Drovorub
Drovorub is a modular Linux malware toolset and backdoor used in cyber espionage operations. U.S. government reporting from the FBI and NSA in August 2020 described it as previously undisclosed malware designed for Linux systems and attributed its deployment to the Russian GRU 85th Main Special Service Center (GTsSS), military unit 26165, which is also tracked as APT28/Fancy Bear/Strontium/Sednit. The malware has been assessed as used in real-world intrusions to plant backdoors inside compromised networks.
The toolset consists of four components: Drovorub-client, Drovorub-agent, a kernel-module rootkit, and Drovorub-server. The components communicate using JSON over WebSockets, and the server uses MySQL for registration, authentication, and tasking. The client supports remote shell access, file transfer, and port forwarding. The agent is intended for file upload, file download, and relaying network traffic, including use of TCP between agent and client modules and port-forwarding rules to relay traffic through the client module to remote hosts on the same network. The malware can transfer files from victim machines and exfiltrate files over its command-and-control infrastructure.

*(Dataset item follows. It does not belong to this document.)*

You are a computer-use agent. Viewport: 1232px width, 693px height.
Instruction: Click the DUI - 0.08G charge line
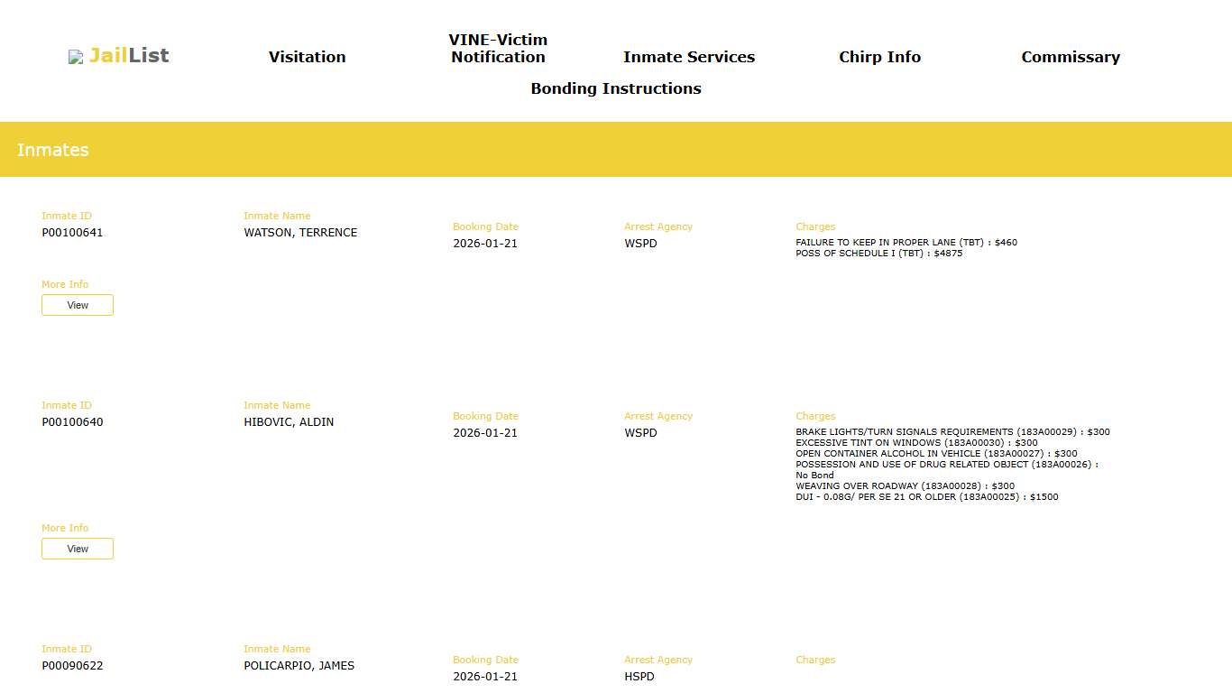926,497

A key stealth feature is the Drovorub kernel-module rootkit, which hides itself and user-space artifacts including files, directories, network ports, network sessions, the Drovorub-client process, and child processes. This stealth functionality makes host-based detection difficult with common live-response tooling. The NSA/FBI reporting stated that memory analysis is the most effective detection method for the rootkit; additional detection approaches mentioned include network intrusion detection, Snort rules for some WebSocket traffic, Yara-based checks for hidden files, security products such as AV/EDR, Linux audit logs, and disk image analysis for persistent artifacts and configuration data.
Mitigation guidance directly mentioned in the reporting includes updating Linux systems, especially to kernel version 3.7 or later, and enforcing signed kernel modules so that only modules with valid digital signatures can be loaded, making installation of the malicious rootkit more difficult. Drovorub was also cited as a notable Linux malware discovery in 2020.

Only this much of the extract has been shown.